Las tasas de interés altas amenazan un ‘boom’ inmobiliario de décadas

Para muchos, este puede parecer un mal momento para invertir dinero en la compra de una propiedad, ya que el costo del endeudamiento se está haciendo cada vez mayor. Sin embargo, una menor demanda está ayudando a deprimir los precios.

Las decisiones que se tomen en las oficinas de la Reserva Federal en pleno corazón de Washington D.C., retumban hasta en la más humilde vivienda texana de Escobares City, considerado uno de los barrios más pobres de la primera economía del mundo.
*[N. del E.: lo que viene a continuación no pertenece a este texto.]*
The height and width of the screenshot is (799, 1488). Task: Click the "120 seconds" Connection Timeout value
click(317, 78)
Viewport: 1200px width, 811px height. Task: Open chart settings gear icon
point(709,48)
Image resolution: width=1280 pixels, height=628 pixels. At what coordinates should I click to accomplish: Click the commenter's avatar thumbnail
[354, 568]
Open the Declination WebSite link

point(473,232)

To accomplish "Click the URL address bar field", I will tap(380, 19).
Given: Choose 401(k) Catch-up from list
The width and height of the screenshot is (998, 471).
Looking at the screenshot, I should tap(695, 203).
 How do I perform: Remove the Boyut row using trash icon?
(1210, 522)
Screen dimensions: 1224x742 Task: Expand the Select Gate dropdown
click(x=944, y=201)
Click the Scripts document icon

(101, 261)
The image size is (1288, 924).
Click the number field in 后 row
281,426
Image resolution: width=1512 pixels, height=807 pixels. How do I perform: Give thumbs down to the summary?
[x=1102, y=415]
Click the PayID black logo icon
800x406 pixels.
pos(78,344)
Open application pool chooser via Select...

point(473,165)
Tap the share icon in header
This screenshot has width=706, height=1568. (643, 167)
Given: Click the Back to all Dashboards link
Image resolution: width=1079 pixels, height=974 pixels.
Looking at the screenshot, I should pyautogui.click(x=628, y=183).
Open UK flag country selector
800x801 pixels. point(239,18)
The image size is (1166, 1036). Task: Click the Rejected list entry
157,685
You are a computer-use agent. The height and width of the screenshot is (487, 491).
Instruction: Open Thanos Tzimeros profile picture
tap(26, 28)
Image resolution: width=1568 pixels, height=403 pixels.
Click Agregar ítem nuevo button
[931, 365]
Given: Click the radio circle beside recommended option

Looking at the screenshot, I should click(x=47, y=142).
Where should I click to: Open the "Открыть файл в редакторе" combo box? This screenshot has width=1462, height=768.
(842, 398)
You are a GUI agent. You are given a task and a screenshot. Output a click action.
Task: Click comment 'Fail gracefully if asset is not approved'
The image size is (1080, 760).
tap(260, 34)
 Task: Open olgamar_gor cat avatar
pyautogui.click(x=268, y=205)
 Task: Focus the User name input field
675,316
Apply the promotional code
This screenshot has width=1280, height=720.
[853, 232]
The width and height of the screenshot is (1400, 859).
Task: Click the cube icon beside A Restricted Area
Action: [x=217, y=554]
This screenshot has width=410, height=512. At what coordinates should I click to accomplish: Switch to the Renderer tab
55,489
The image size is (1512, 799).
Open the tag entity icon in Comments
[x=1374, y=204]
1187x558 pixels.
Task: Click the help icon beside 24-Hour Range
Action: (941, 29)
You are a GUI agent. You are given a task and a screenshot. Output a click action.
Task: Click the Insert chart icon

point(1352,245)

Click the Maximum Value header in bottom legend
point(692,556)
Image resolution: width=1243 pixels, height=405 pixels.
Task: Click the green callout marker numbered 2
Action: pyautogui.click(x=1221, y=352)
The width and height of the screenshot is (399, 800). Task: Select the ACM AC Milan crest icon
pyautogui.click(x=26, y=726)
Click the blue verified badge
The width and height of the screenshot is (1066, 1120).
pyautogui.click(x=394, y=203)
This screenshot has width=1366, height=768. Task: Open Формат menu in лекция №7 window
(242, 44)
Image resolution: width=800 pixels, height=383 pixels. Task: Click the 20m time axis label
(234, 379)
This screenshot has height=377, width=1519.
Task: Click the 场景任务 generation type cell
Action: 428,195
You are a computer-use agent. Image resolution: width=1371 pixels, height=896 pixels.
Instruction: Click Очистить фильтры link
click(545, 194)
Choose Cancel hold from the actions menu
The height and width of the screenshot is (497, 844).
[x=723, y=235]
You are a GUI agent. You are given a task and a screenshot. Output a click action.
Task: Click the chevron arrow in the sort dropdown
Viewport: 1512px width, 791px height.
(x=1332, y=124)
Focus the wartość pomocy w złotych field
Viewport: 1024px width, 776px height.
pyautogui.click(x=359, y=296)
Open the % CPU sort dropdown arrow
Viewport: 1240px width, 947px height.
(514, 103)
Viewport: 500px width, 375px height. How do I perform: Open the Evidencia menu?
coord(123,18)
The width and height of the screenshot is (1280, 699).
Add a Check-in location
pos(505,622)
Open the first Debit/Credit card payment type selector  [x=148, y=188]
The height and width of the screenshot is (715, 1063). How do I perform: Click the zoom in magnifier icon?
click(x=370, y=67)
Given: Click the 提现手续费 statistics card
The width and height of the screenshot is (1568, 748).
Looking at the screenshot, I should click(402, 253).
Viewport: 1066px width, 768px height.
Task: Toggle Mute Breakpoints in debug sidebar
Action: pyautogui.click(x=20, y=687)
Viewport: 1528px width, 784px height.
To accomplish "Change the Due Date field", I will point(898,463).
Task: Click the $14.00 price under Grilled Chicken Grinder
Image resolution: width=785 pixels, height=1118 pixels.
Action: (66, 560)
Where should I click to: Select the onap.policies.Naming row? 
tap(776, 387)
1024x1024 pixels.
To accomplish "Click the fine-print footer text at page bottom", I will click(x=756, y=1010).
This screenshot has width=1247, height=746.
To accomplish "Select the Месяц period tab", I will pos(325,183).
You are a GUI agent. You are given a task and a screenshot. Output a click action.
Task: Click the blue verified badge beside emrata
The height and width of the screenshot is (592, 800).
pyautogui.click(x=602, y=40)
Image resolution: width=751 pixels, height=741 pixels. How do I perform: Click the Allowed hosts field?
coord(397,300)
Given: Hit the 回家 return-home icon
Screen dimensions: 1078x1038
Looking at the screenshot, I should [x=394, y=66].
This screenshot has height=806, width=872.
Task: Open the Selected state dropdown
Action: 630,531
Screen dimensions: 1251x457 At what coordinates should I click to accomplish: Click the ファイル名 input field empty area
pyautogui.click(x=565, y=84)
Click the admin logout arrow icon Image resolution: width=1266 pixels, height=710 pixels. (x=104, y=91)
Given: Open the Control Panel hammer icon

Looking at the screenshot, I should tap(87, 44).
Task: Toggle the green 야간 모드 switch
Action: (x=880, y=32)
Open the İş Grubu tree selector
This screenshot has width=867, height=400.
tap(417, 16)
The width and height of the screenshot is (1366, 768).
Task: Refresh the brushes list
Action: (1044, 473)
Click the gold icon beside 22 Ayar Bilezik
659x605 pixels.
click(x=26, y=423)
El alza de tasas de interés, diseñado como un balde de agua fría para apagar una inflación hirviente, ha hecho que la tasa fija promedio de una hipoteca a 30 años, que hace un año era del 3,22%, haya superado el mes pasado el 7%, la más alta desde 2002.

El Banco Central de Estados Unidos se alista para su última reunión de política monetaria de 2022, que tendrá lugar entre el 13 y el 14 de diciembre, y el enfoque del mercado ya no está en si seguirá subiendo sus tasas de interés, sino a qué ritmo lo hará.

Con una inflación que parece retroceder, pero que sigue muy por encima del objetivo, el mercado espera que los bancos centrales del mundo comiencen a ralentizar sus aumentos de tipos, aunque no a desaparecerlos.

Los analistas están valorando un incremento de medio punto porcentual en la tasa de intervención, un poco por debajo de los recientes incrementos de tres cuartos de punto porcentual (75 puntos básicos).

Hace un año, esa tasa de intervención, que es a la que el Banco Central les presta dinero a los bancos comerciales, oscilaba entre 0% y 0,25%. Hoy está entre 3,75% y 4%, debido a las alzas agresivas de los últimos meses.

A mayores tasas, menores precios

A medida que aumentan las tasas hipotecarias, también se suman cientos de dólares a los pagos mensuales de la hipoteca, un obstáculo para muchos posibles compradores de vivienda, lo que resulta en una desaceleración de los precios.

En octubre de este año, las ventas de viviendas estadounidenses previamente ocupadas cayeron por noveno mes consecutivo y las ventas anuales están avanzando al ritmo más lento en más de una década, sin tener en cuenta la pandemia.

Los precios, si bien no han caído, han desacelerado su crecimiento, que a principios de este año era del 20% y ya es de poco menos del 7%, poniendo dudas sobre la sostenibilidad del auge del otrora candente mercado inmobiliario.

En otros países, como Canadá, que durante los últimos 25 años ha sido protagonista del auge inmobiliario más grande del mundo, ese ‘boom’ está en caída libre, con los precios de referencia de las viviendas cayendo en todo el país durante ocho meses consecutivos, según un reciente informe de la agencia especializada 'Bloomberg'.